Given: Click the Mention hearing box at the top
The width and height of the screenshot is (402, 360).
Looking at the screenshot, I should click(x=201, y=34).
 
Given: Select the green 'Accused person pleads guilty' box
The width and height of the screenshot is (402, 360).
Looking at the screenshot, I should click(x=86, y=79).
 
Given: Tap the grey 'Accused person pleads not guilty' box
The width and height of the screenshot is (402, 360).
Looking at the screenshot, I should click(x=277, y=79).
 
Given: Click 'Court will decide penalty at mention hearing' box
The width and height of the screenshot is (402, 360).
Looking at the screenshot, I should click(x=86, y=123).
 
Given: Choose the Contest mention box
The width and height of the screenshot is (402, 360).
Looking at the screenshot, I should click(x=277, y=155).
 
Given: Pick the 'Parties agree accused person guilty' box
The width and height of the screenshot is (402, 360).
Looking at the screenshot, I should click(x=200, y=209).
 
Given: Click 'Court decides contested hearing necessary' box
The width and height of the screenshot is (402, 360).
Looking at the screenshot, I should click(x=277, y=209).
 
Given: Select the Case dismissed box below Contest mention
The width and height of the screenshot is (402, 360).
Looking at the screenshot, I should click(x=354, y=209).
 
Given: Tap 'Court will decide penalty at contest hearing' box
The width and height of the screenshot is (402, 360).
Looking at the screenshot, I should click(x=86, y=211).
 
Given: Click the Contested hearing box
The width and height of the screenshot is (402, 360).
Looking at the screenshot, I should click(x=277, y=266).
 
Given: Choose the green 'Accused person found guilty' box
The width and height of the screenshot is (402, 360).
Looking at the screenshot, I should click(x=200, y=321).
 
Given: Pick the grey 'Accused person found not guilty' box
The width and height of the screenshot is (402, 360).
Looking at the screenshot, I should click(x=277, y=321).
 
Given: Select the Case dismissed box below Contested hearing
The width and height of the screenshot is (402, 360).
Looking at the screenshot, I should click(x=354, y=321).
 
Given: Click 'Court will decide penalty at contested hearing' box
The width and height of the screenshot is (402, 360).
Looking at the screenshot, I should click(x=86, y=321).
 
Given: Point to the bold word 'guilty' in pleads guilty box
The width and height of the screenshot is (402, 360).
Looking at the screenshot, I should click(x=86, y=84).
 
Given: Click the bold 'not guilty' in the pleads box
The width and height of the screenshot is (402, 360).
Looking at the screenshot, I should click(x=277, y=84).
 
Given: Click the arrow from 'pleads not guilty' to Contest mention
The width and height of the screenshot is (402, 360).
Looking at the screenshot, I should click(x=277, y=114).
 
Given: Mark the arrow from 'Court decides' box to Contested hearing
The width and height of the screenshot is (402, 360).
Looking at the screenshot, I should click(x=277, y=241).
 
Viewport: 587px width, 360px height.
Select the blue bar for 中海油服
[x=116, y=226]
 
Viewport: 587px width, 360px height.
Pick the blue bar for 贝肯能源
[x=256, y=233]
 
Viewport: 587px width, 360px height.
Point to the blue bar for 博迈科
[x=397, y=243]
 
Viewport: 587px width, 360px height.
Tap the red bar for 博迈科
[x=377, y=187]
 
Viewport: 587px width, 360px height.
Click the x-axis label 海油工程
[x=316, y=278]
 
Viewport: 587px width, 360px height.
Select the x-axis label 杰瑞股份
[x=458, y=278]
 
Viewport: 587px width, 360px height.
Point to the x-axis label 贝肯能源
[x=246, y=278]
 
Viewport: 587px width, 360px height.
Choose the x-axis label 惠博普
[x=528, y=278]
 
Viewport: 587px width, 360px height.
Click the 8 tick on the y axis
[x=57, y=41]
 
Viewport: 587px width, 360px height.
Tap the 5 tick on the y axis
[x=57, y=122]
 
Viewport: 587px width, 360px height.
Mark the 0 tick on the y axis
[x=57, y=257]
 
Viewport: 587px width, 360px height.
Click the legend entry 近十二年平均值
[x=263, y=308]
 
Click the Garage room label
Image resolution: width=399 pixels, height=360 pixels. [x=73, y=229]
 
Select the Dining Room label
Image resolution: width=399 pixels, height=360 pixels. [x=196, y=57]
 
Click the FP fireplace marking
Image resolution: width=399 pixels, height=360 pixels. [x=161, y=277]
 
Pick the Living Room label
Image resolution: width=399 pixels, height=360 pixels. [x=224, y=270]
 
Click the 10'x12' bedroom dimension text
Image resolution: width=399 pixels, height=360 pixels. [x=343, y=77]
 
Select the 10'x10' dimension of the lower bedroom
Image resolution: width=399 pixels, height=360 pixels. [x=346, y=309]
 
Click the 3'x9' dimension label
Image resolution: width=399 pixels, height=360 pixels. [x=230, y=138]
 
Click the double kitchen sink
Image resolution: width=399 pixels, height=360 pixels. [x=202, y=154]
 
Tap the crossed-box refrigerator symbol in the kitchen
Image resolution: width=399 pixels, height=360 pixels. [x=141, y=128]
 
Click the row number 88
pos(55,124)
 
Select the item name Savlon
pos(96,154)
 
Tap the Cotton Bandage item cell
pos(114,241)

▬▬▬

● **TASK REQUIREMENTS**: Can you reproduce every one of the lines above word for word, without changing anything?

● **FULL OUTPUT**:
Given: Click the Mention hearing box at the top
The width and height of the screenshot is (402, 360).
Looking at the screenshot, I should click(x=201, y=34).
 
Given: Select the green 'Accused person pleads guilty' box
The width and height of the screenshot is (402, 360).
Looking at the screenshot, I should click(x=86, y=79).
 
Given: Tap the grey 'Accused person pleads not guilty' box
The width and height of the screenshot is (402, 360).
Looking at the screenshot, I should click(x=277, y=79).
 
Given: Click 'Court will decide penalty at mention hearing' box
The width and height of the screenshot is (402, 360).
Looking at the screenshot, I should click(x=86, y=123).
 
Given: Choose the Contest mention box
The width and height of the screenshot is (402, 360).
Looking at the screenshot, I should click(x=277, y=155).
 
Given: Pick the 'Parties agree accused person guilty' box
The width and height of the screenshot is (402, 360).
Looking at the screenshot, I should click(x=200, y=209).
 
Given: Click 'Court decides contested hearing necessary' box
The width and height of the screenshot is (402, 360).
Looking at the screenshot, I should click(x=277, y=209).
 
Given: Select the Case dismissed box below Contest mention
The width and height of the screenshot is (402, 360).
Looking at the screenshot, I should click(x=354, y=209).
 
Given: Tap 'Court will decide penalty at contest hearing' box
The width and height of the screenshot is (402, 360).
Looking at the screenshot, I should click(x=86, y=211).
 
Given: Click the Contested hearing box
The width and height of the screenshot is (402, 360).
Looking at the screenshot, I should click(x=277, y=266).
 
Given: Choose the green 'Accused person found guilty' box
The width and height of the screenshot is (402, 360).
Looking at the screenshot, I should click(x=200, y=321).
 
Given: Pick the grey 'Accused person found not guilty' box
The width and height of the screenshot is (402, 360).
Looking at the screenshot, I should click(x=277, y=321).
 
Given: Select the Case dismissed box below Contested hearing
The width and height of the screenshot is (402, 360).
Looking at the screenshot, I should click(x=354, y=321).
 
Given: Click 'Court will decide penalty at contested hearing' box
The width and height of the screenshot is (402, 360).
Looking at the screenshot, I should click(x=86, y=321).
 
Given: Point to the bold word 'guilty' in pleads guilty box
The width and height of the screenshot is (402, 360).
Looking at the screenshot, I should click(x=86, y=84).
 
Given: Click the bold 'not guilty' in the pleads box
The width and height of the screenshot is (402, 360).
Looking at the screenshot, I should click(x=277, y=84).
 
Given: Click the arrow from 'pleads not guilty' to Contest mention
The width and height of the screenshot is (402, 360).
Looking at the screenshot, I should click(x=277, y=114).
 
Given: Mark the arrow from 'Court decides' box to Contested hearing
The width and height of the screenshot is (402, 360).
Looking at the screenshot, I should click(x=277, y=241).
 
Viewport: 587px width, 360px height.
Select the blue bar for 中海油服
[x=116, y=226]
 
Viewport: 587px width, 360px height.
Pick the blue bar for 贝肯能源
[x=256, y=233]
 
Viewport: 587px width, 360px height.
Point to the blue bar for 博迈科
[x=397, y=243]
 
Viewport: 587px width, 360px height.
Tap the red bar for 博迈科
[x=377, y=187]
 
Viewport: 587px width, 360px height.
Click the x-axis label 海油工程
[x=316, y=278]
 
Viewport: 587px width, 360px height.
Select the x-axis label 杰瑞股份
[x=458, y=278]
 
Viewport: 587px width, 360px height.
Point to the x-axis label 贝肯能源
[x=246, y=278]
 
Viewport: 587px width, 360px height.
Choose the x-axis label 惠博普
[x=528, y=278]
 
Viewport: 587px width, 360px height.
Click the 8 tick on the y axis
[x=57, y=41]
 
Viewport: 587px width, 360px height.
Tap the 5 tick on the y axis
[x=57, y=122]
 
Viewport: 587px width, 360px height.
Mark the 0 tick on the y axis
[x=57, y=257]
 
Viewport: 587px width, 360px height.
Click the legend entry 近十二年平均值
[x=263, y=308]
 
Click the Garage room label
Image resolution: width=399 pixels, height=360 pixels. [x=73, y=229]
 
Select the Dining Room label
Image resolution: width=399 pixels, height=360 pixels. [x=196, y=57]
 
Click the FP fireplace marking
Image resolution: width=399 pixels, height=360 pixels. [x=161, y=277]
 
Pick the Living Room label
Image resolution: width=399 pixels, height=360 pixels. [x=224, y=270]
 
Click the 10'x12' bedroom dimension text
Image resolution: width=399 pixels, height=360 pixels. [x=343, y=77]
 
Select the 10'x10' dimension of the lower bedroom
Image resolution: width=399 pixels, height=360 pixels. [x=346, y=309]
 
Click the 3'x9' dimension label
Image resolution: width=399 pixels, height=360 pixels. [x=230, y=138]
 
Click the double kitchen sink
Image resolution: width=399 pixels, height=360 pixels. [x=202, y=154]
 
Tap the crossed-box refrigerator symbol in the kitchen
Image resolution: width=399 pixels, height=360 pixels. [x=141, y=128]
 
Click the row number 88
pos(55,124)
 
Select the item name Savlon
pos(96,154)
 
Tap the Cotton Bandage item cell
pos(114,241)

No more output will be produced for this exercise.